● Passage shown:

************

Dental charity highlights the ‘big 3’ risk factors for oral cancer
Dental charity, the Oral Health Foundation, is raising awareness of the causes of oral cancer by highlighting the ‘big 3’ risk factors.
The foundation is educating people about the causes of mouth cancer after a survey revealed that only 15% of people are aware of the main risk factors. The study, which was conducted as part of Mouth Cancer Action Month, which ran throughout November, suggested that awareness is much poorer than other types of cancer, despite the fact that oral cancer cases have doubled in the last twenty years in the UK.
The Oral Health Foundation is encouraging people to be aware of the impact of three key risk factors: smoking, drinking heavily and exposure to the HPV (human papilloma virus).
Dr Nigel Carter OBE, chief executive of the charity, said that even though the number of people who smoke is decreasing, it remains the most significant cause of mouth cancer. The charity is offering support for smokers who want to cut down or quit. Smokers are up to ten times more likely to develop mouth cancer than non-smokers.
Drinking is another major risk factor. Research suggests that people who drink between 10 and 42 units of alcohol per week could increase their risk of developing oral cancer by up to 80%. The NHS currently recommends a maximum weekly intake of 14 units.
Dr Carter explained that HPV usually causes no harm and it is a very common virus, but in some cases, HPV infection can put people at greater risk of some types of cancer, including mouth cancer. In the UK, boys and girls in Year 8 have access to the HPV vaccine to lower infection risks. Practising safe sex can also help to offer protection, Dr Carter added.
The latest statistics indicate that there are now around 9,000 new cases of mouth cancer diagnosed every year in the UK. Experts are encouraging patients to try to reduce risks and to be mouth aware so that they are able to spot symptoms early. Common signs include slow-healing ulcers and sores, difficulty swallowing, hoarseness and a persistent sore throat, lumps or abnormal swelling and red or white patches in the mouth or throat.

************

● Required work: Name the three key risk factors for mouth cancer given in the article on the Oral Health Foundation's awareness drive.

************

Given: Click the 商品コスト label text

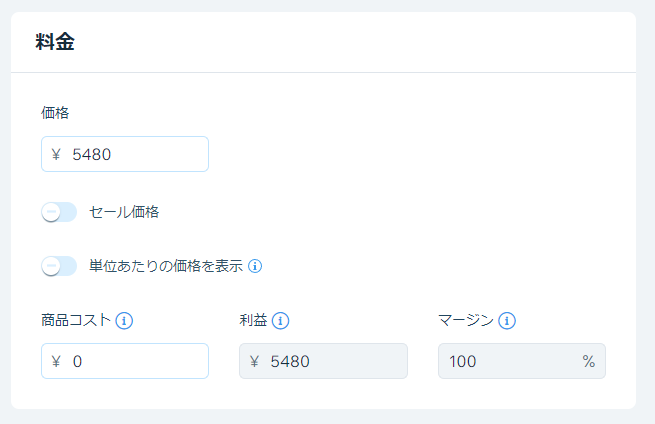Looking at the screenshot, I should [x=76, y=320].
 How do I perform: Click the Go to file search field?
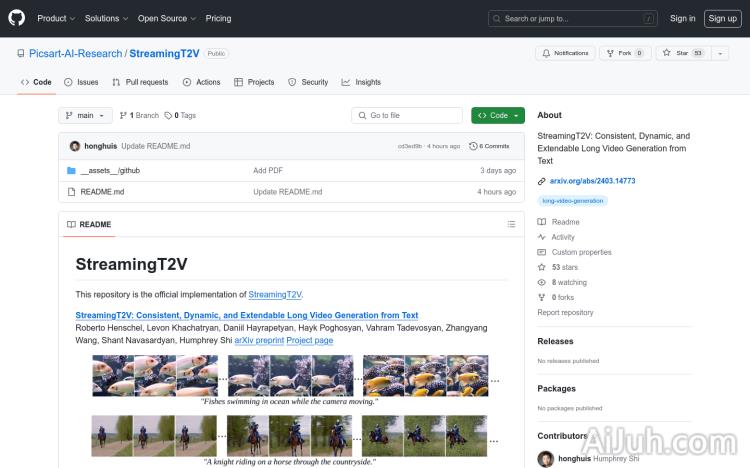coord(407,116)
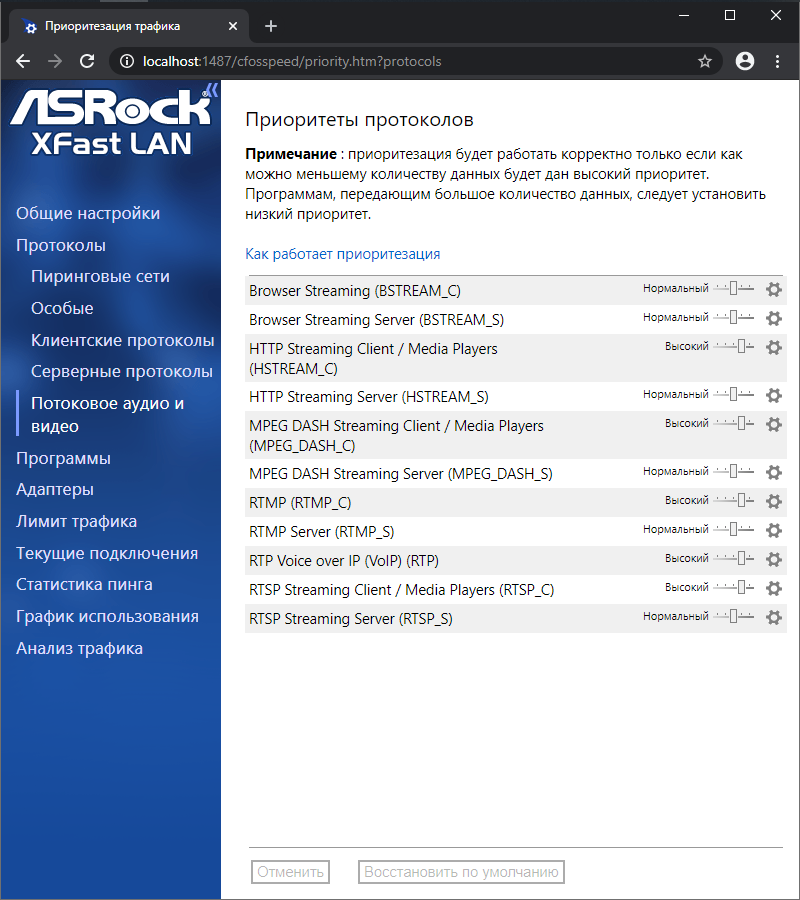Screen dimensions: 800x900
Task: Click gear icon for RTP Voice over IP
Action: pos(773,560)
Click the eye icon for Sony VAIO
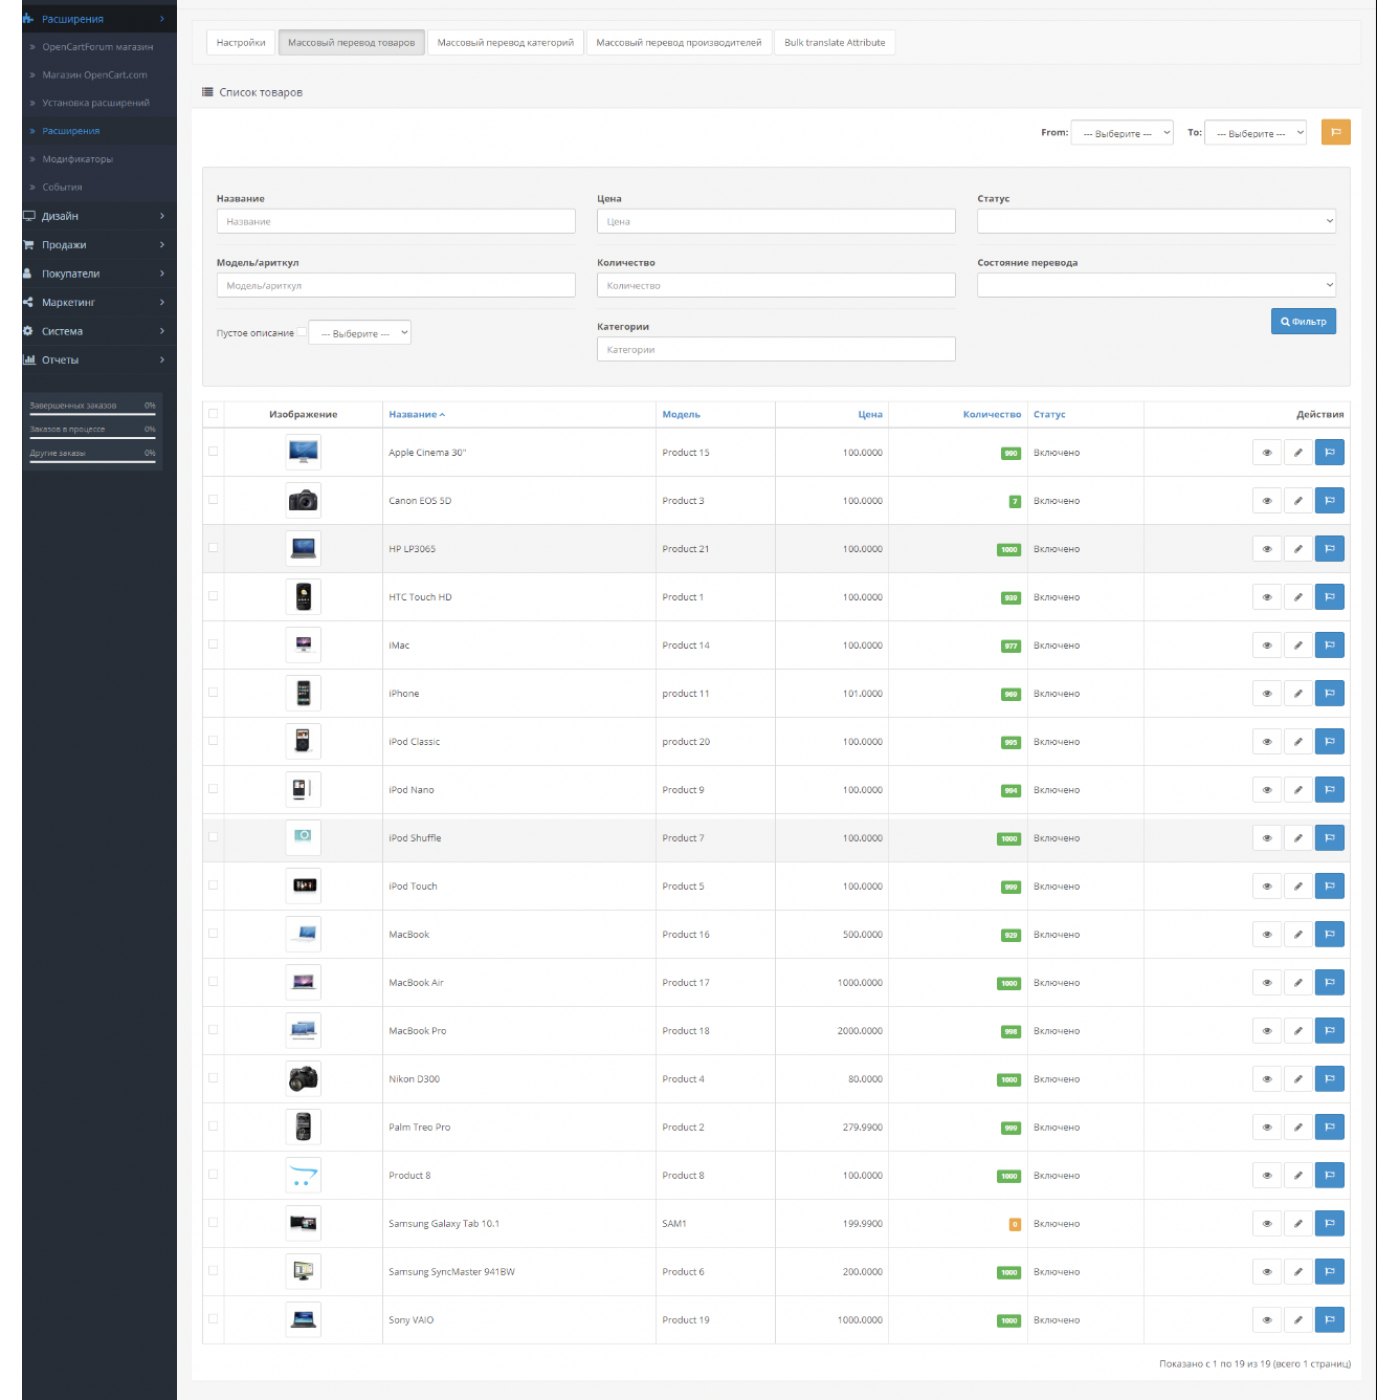This screenshot has height=1400, width=1400. pyautogui.click(x=1266, y=1320)
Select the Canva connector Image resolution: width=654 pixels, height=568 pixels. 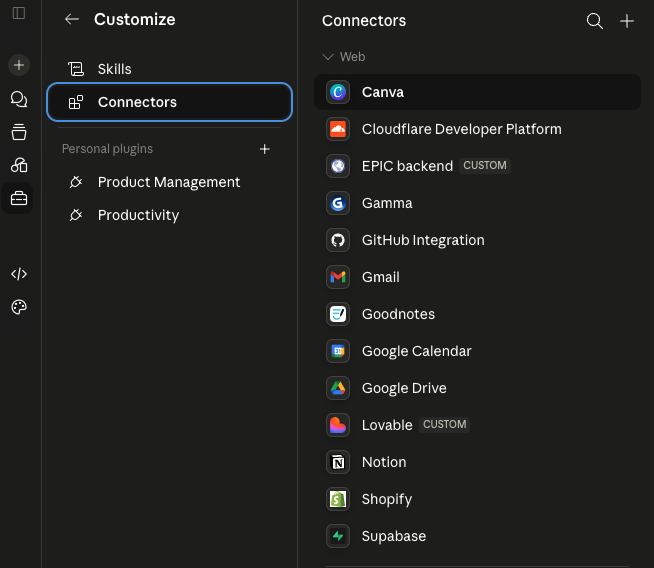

************

● Task solution: Smoking, drinking heavily, and exposure to HPV (human papilloma virus).